Kim Jong Il speaks in Vladivostok, Russia

TIME.com: Russia remains unconvinced about the Bush administration's missile defense plans despite talks in Moscow this week with National Security Adviser Condoleeza Rice. What is President Putin's game plan on the issue?

Andrew Meier: We saw a rather bizarre example of President Vladimir Putin's bifurcated foreign policy at work during her visit. Just as he concluded a friendship pact with China that expressed opposition to missile defense before flying off to Genoa where he was all smiles with President Bush, this week saw Moscow combining the Rice visit with a 6,000-mile train trip to Moscow by North Korea's leader Kim Jong Il. It was a bizarre spectacle — Kim traveled across Russia's far east on a train that included 21 Japanese-made armored carriages, with darkened windows, and then emerged for Soviet-style welcomes dressed in a black smock with sunglasses and his bouffant hairdo. He looked like a visiting Hollywood director, being welcomed by hundreds of Russian soldiers, and officials making speeches professing mutual friendship that sounded like they could have been written in 1975. The spectacle left even many Russian foreign policy experts gaping in disbelief.

- _Written tasks_:
1. Render this sentence from the interview on Russia and missile defense into Spanish: "The spectacle left even many Russian foreign policy experts gaping in disbelief."
2. Carry the interview on Putin's missile defense stance forward from its last sentence, keeping the same voice.

- _Data excerpt_:
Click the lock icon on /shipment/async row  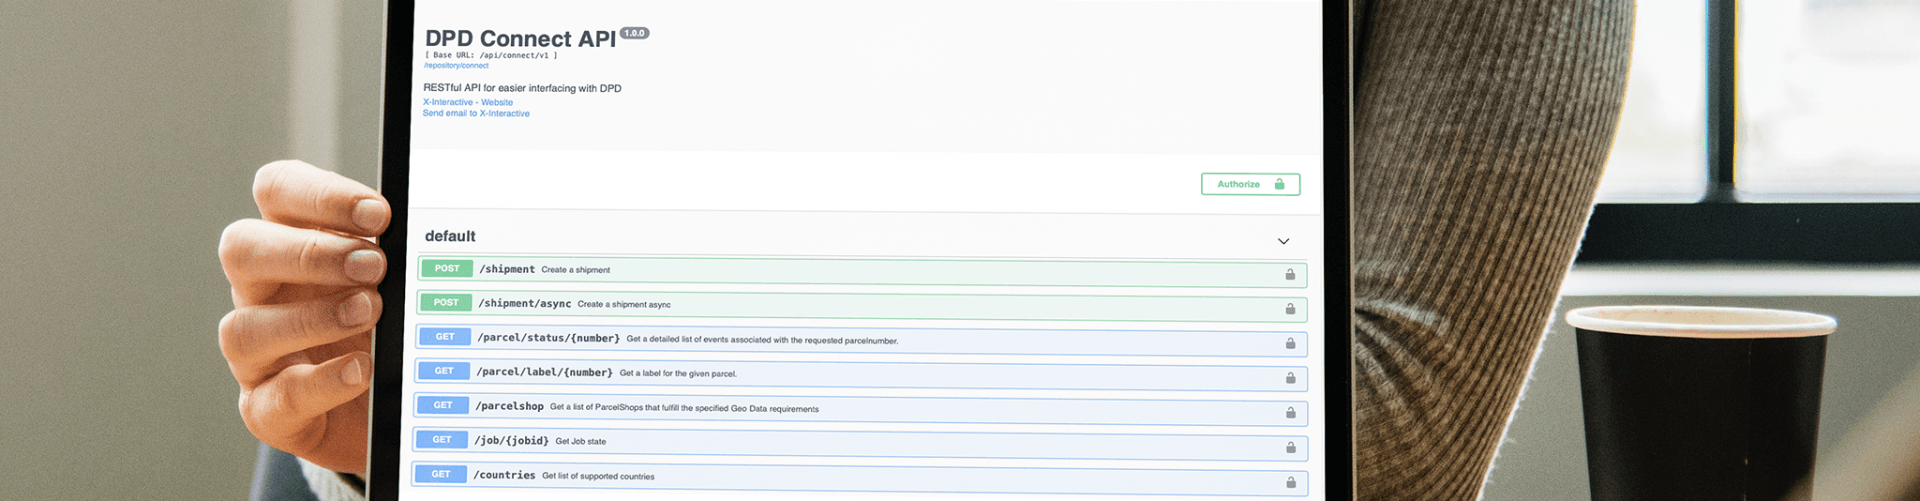coord(1290,309)
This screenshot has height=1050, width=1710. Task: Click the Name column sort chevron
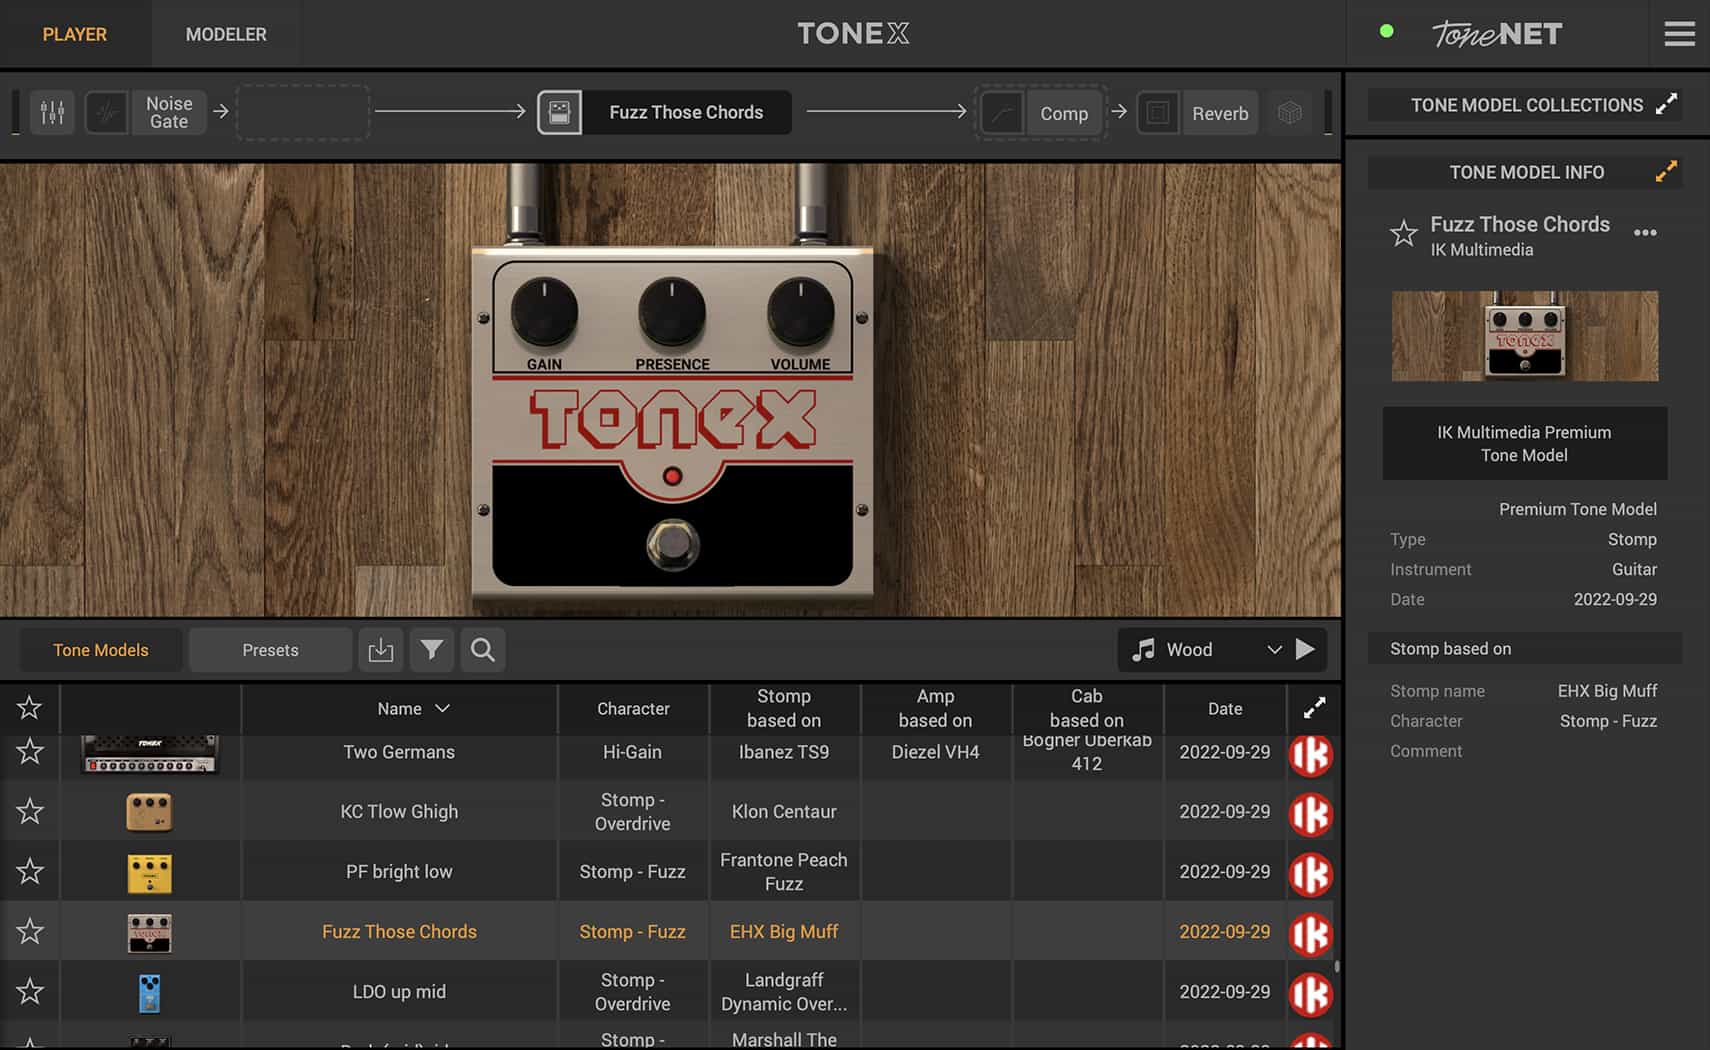[x=441, y=708]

- _Answers for the exercise_:
1. El espectáculo dejó boquiabiertos e incrédulos incluso a muchos expertos rusos en política exterior.

2.
And the timing can hardly be coincidental. Kim hardly ever travels abroad, and yet at a time when a top U.S. cabinet official is in Moscow discussing a missile shield intended, in significant part, to counter North Korea's potential missile capability, and here you have the North Korean leader suddenly turning up in eastern Russia on a slow train to Moscow.

And then in keeping with the schizophrenia of the current foreign policy, Russian officials downplayed his visit as a personal trip, visiting places of importance to his family. But the timing is all-important, because Kim is not a man who takes his travel casually. Gestures aside, the Russians clearly want a deal on National Missile Defense.

What kind of deal are they discussing?

Rice said the U.S. wants to avoid being perceived as violating the ABM treaty. And that forms the basis of the Russian game plan. Washington made clear that a robust testing plan for a missile defense system will begin shortly. They won't get into the semantics of when they'll violate the terms of the 1972 treaty, but it's clear that they will. The Russians may be waiting for that phase to begin, and to then denounce the U.S. as the violator of treaties.

Both sides insist that they are not negotiating, merely holding "consultations." The Russians are insisting that they've never said the ABM treaty can't be modernized. Rice says Washington doesn't believe in tinkering with a 30-year old treaty, which is what the Russians want. But most good, independent Russian arms control experts say that no matter how much the treaty is modernized, the ABM treaty is by its very definition an obstacle to National Missile Defense.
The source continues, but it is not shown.